表舞台で繁栄を重ねてきた人類と、裏舞台で異端として抹消されてきた魑魅魍魎との、大規模な生存戦争は人類の勝利を持って終結に至った。
しかし、勝利者とて得るものより失うもののほうが多かった。
これまでに発展してきた文明は半壊して、もはや取り戻すこともままならない。
二千年という月日をかけて人類が歩んできた繁栄の道は、たしかに魑魅魍魎たちの手で阻まれてしまったのだ。
戦争には勝った。
だがその代償は人類にとって大きなものであっただろう。
あれから十五年――未だに傷跡の癒えぬ世界で人々は怯えながら、それでも前に前にと歩みを進め始めている。
「おい、なんだよこのクソみてえな歴史解説番組はよ」
天城アラタは不満にまみれた声を漏らした。
ブラウン管の画面では、三十代くらいと思われる男性と、無駄に美人な女キャスターが神妙な面持ちでナレーションを聞いている。戦後十五年の特別番組と謳っているのだが、この放送予定を切り替えての緊急特番に、アラタはふつふつと湧き上がる怒りを覚えずにはいられなかった。
ゆえに彼はソファに体を沈めて呻く。
「なんで……なんでだよ! 今日は『装光仮面ガイ』の最終回なんだぞ! よりによってテレビ局ってのはバカなんじゃねーのか、オイ!」
「はいはい、まあお茶でも飲んで落ち着きなよ」
アラタはため息を吐き出しながら、小柄なのにほどよく成長した膨らみに目を引かせる少女から湯呑を受け取った。
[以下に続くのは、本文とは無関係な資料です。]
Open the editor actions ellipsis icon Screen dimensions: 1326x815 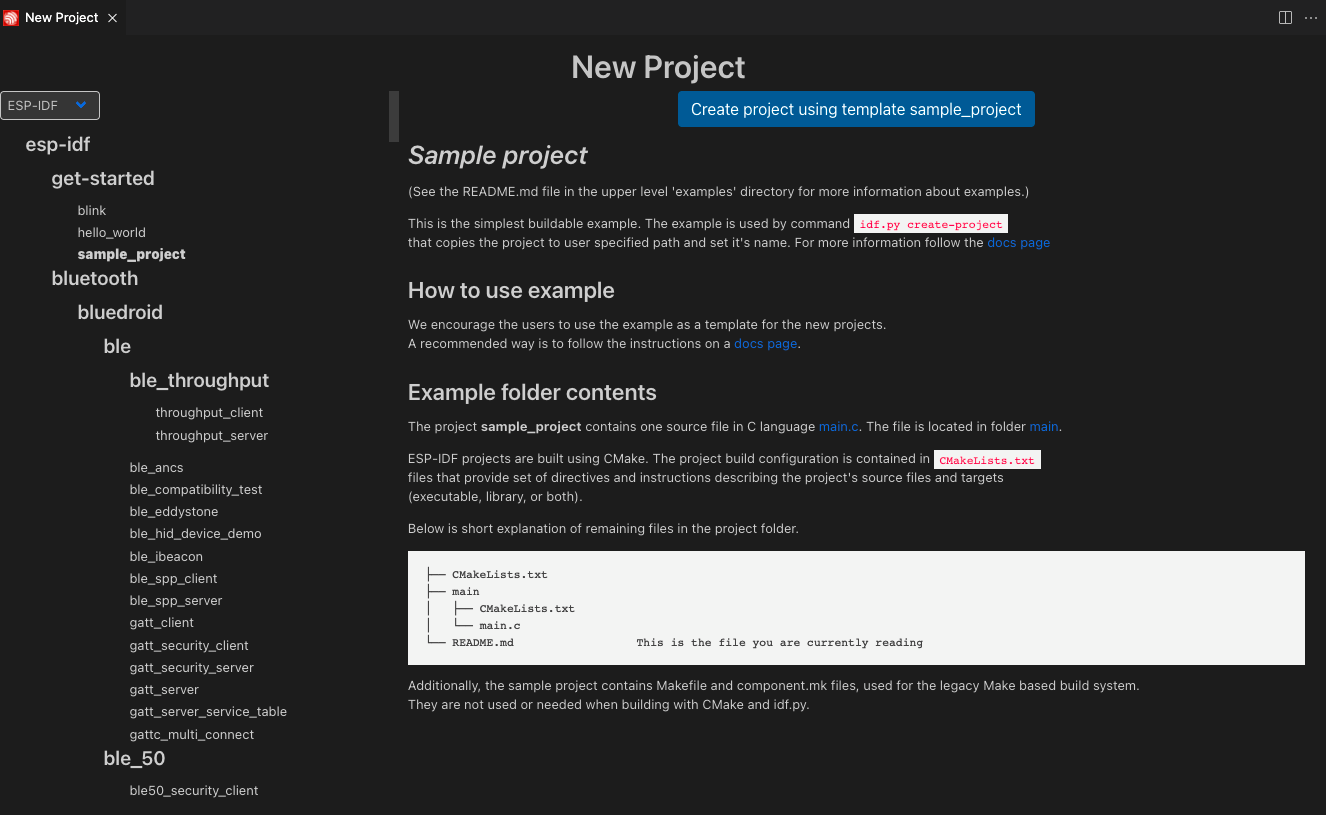point(1310,17)
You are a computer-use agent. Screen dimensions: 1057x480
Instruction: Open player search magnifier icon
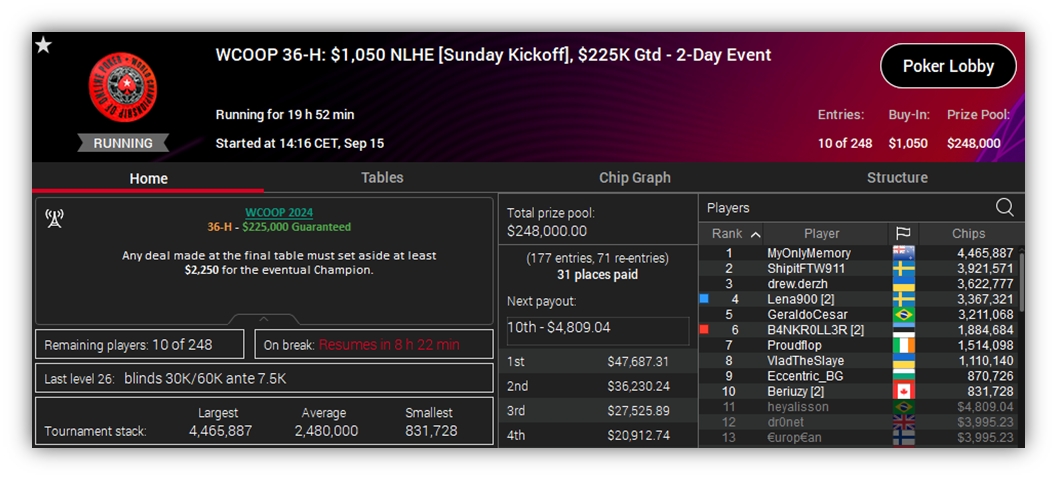[x=1004, y=208]
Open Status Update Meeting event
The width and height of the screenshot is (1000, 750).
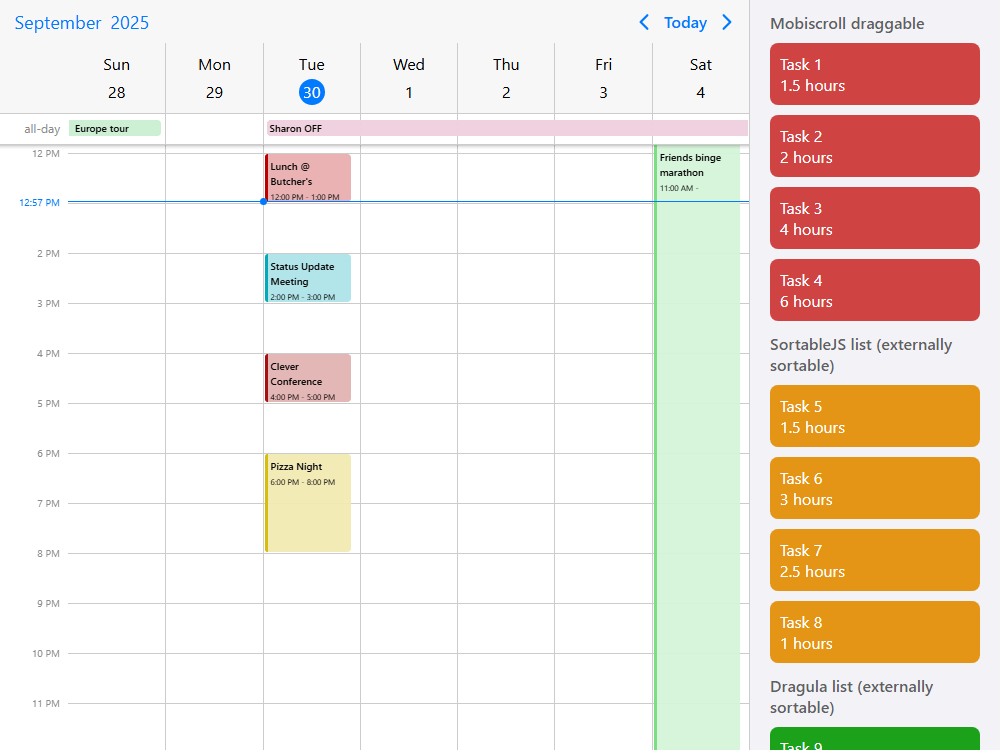click(308, 277)
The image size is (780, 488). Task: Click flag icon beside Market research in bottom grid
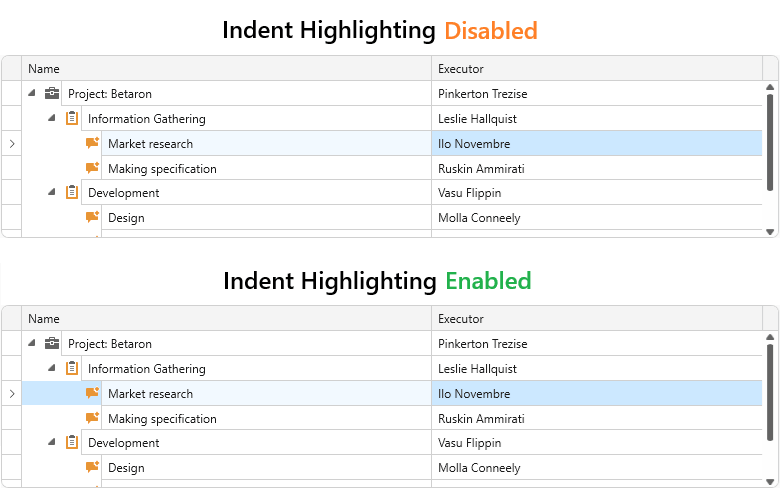(x=92, y=393)
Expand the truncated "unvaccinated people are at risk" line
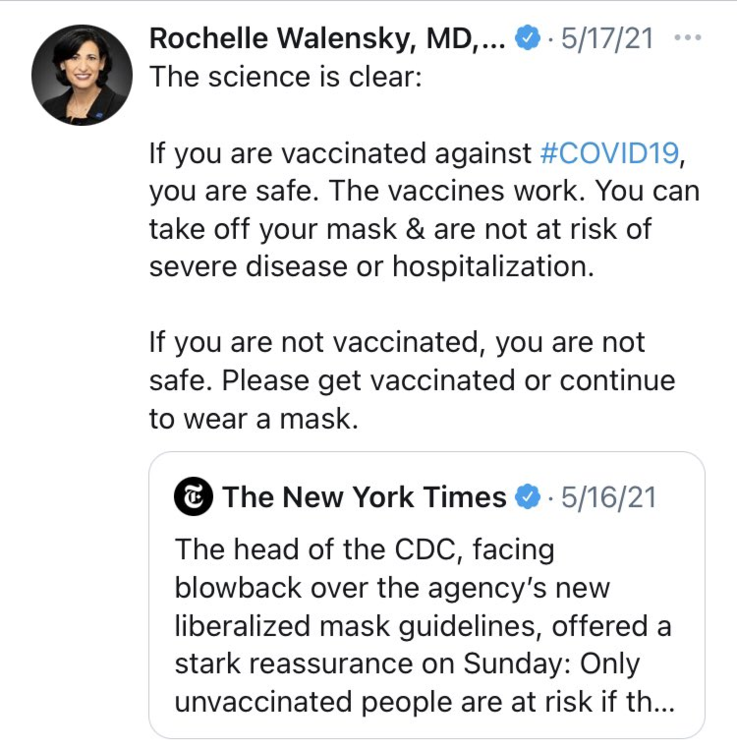Image resolution: width=737 pixels, height=750 pixels. coord(424,703)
ゆらゆらと湯気を揺らめかせる緑茶を一口飲んで、それでもまだ怒りは収まらない。
そんなアラタの隣に、少女・天城ミコトはサイドに結った髪をぴょこぴょこと揺らして腰を下ろした。
澄んだ双眸には少女の純朴さが宿されており、淡い桃色の唇は蕾のような愛らしさを含んでいる。
近い。というかほぼ密着している。
「ぐっ……あんま、くっつくんじゃねえよ……」
「ん、なんでー? べつに昔は一緒にお風呂だって入ってたんだし、いまさら照れることないんじゃない?」
「うっせえ、照れてねえよ!」
そう口では言っているが、いまのアラタは怒りとは別の方面で、頬が赤くなっていた。
それを知ってか知らずか――おそらくは特に気にもせずに、ミコトは可愛らしく整った顔をぐっと寄せてきた。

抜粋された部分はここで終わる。